3) In this experiment, excess methanol was used to shift the equilibrium toward the formation of more product. Describe other methods for achieving the same result.

I suppose you could increase the temperature.. but I'm not sure what else. Maybe use an excess of salicylic acid instead of the methanol?


4) How are excess sulfuric acid and the excess methanol removed from the crude ester after the reaction has completed?

We used H2SO4 as a catalyst, added in excess. As a catalyst, it's not consumed and we need to remove it from the crude ester so we have a pure final product. It has us do a serious of washes, one of which is with NaHCO3. I believe what's happening here is:

H2SO4   +   NaHCO3  ->  Na2SO4   +   CO2   +  H2O

Basically, we're converting it to sodium sulfate, carbon dioxide (as a gas?) and water. In the sep funnel, we separate off the methylene chloride layer and discard the aqueuous layer.

As for the excess methanol, I'm not sure..

Here's our extraction sequence:

Initial Reaction: salicylic acid + methanol -> methyl salicylate + water

Extraction:

Mixture + methylene chloride -> drain lower layer and keep for extraction
Lower Layer + methylene chloride -> drain lower layer and keep for extraction
Lower Layer + water -> drain lower layer and keep for extraction
Lower Layer + sodium bicarbonate -> drain lower layer and keep for extraction
Lower Layer + sodium bicarbonate -> drain lower layer and keep for extraction

Then we add anhydrous sodium sulfate to help remove the water from mixture.

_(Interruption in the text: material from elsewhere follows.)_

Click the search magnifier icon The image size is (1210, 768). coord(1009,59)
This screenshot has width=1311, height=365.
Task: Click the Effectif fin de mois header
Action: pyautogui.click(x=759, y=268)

Instead of doing a vacuum distillation here, we just boiled off the methylene chloride and called it product.

But I'm not positive about the answer to this question....


6) Interpret the principal absorption bands in the infrared and NMR spectra of methyl salicylate.

I'm going to get an IR and NMR spectra scan up here and interpret it and see what people think...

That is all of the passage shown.